Class action lawsuits are seen by some as a wonderful way for high-minded lawyers to come to the rescue of “the little people” who individually do not have a large enough claim to justify hiring their own attorneys, but who in the aggregate have claims running into the millions.
It is a lovely vision — and, like so many other lovely visions — it bears little resemblance to reality.
Another lovely vision in the legal profession is the “pro bono” lawyer — the lawyer who charges his clients nothing but fights the case “pro bono publico,” for the good of the public. At first it sounds like these lawyers are selfless crusaders for us all. But there are pro bono lawyers who make more money than you or I are ever likely to see.
When pro bono lawyers win a case against a local, state or federal government agency, they are often awarded attorney’s fees far exceeding what any client would be likely to pay them. It is precisely the “publico” — the taxpayers — who get hit with the hefty bills for pro bono lawyers.

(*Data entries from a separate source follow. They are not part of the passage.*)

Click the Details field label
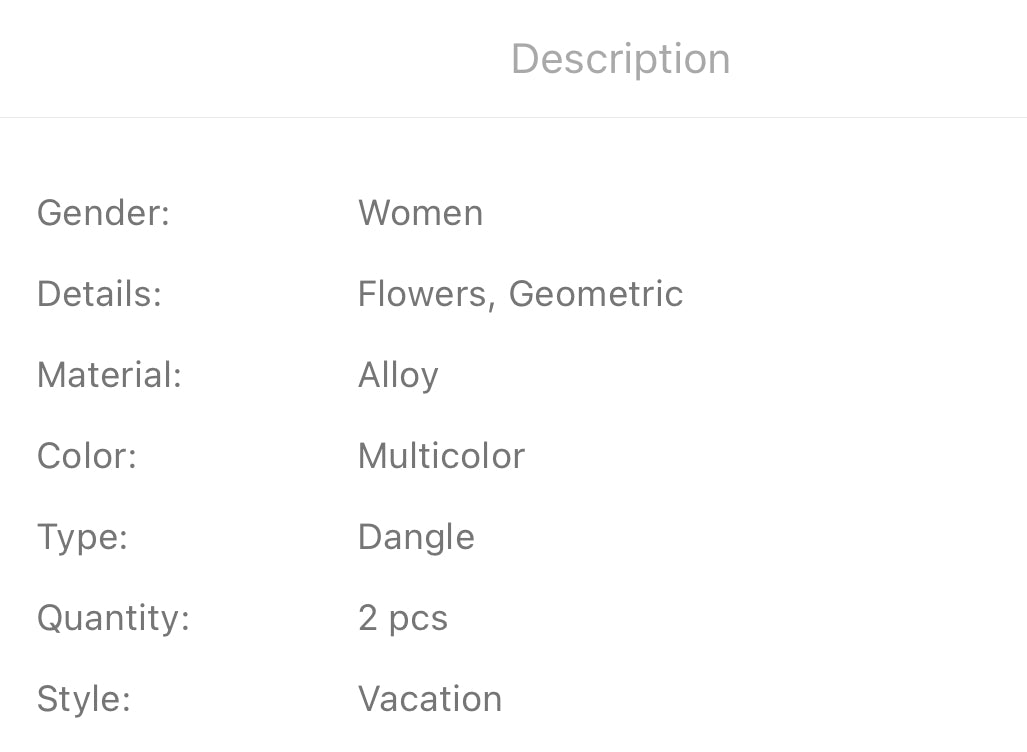Viewport: 1027px width, 752px height. (99, 294)
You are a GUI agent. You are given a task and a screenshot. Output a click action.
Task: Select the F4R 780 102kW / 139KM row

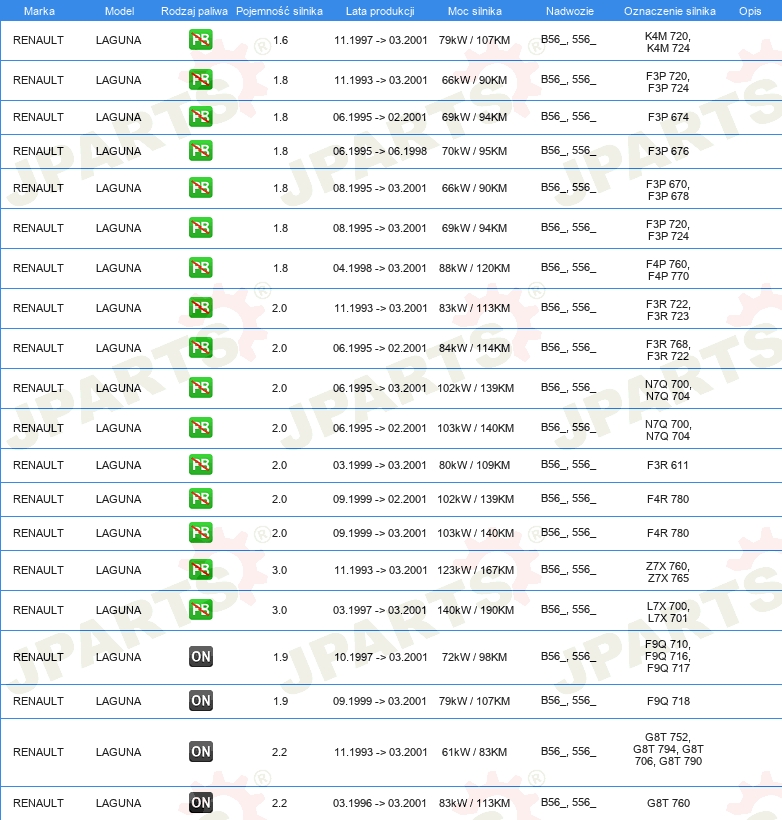(391, 499)
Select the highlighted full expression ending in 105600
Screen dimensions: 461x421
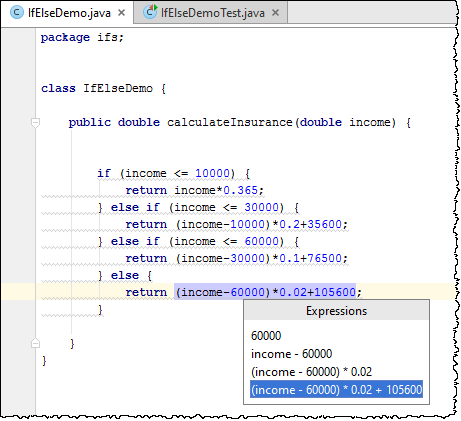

Then there are the so-called “trial lawyers” — who seldom actually go to trial. They bring charges against businesses like Wal-Mart and hope that the threat of bad publicity, with falling sales and declining profits, will cause these businesses to settle out of court to the tune of millions of dollars.
Trial lawyers also sue doctors and hospitals, whose insurance companies are often afraid to go to trial, for fear that a slick lawyer with junk science and a gullible jury can cost them many millions of dollars.
John Edwards was one such trial lawyer before he became a Senator and now a vice-presidential candidate. His specialty was claiming that brain-damaged babies were the fault of doctors who failed to have these babies delivered by Caesarian section.
With a heart-wrenching human tragedy, a lawyer skilled at playing on the jury’s emotions, and a well-insured defendant, it was virtually inevitable that millions of dollars in damages would be awarded. John Edwards is estimated to have collected $60 million.
Since then, a massive factual study has been done, and validated by medical authorities here and in countries as far away as Australia, showing no such correlation between Caesarian operations and the prevention of brain-damage in babies.
Such operations have now increased greatly, protecting doctors from lawsuits but not protecting babies from brain damage. The cost of health care is driven up, not only by huge damage awards, but also by costly medical procedures that are unnecessary for the patients’ health but imperative to keep doctors from being ruined financially by big damage awards or skyrocketing insurance costs.
Democrats who loudly proclaim a need to “bring down the cost of health care” haven’t the slightest interest in stopping trial lawyers from driving up the cost of health care. Every attempt to penalize those whose charges prove to be false is bitterly opposed by Democrats, who receive financial support from trial lawyers.
That support is not chump change like 58 cents.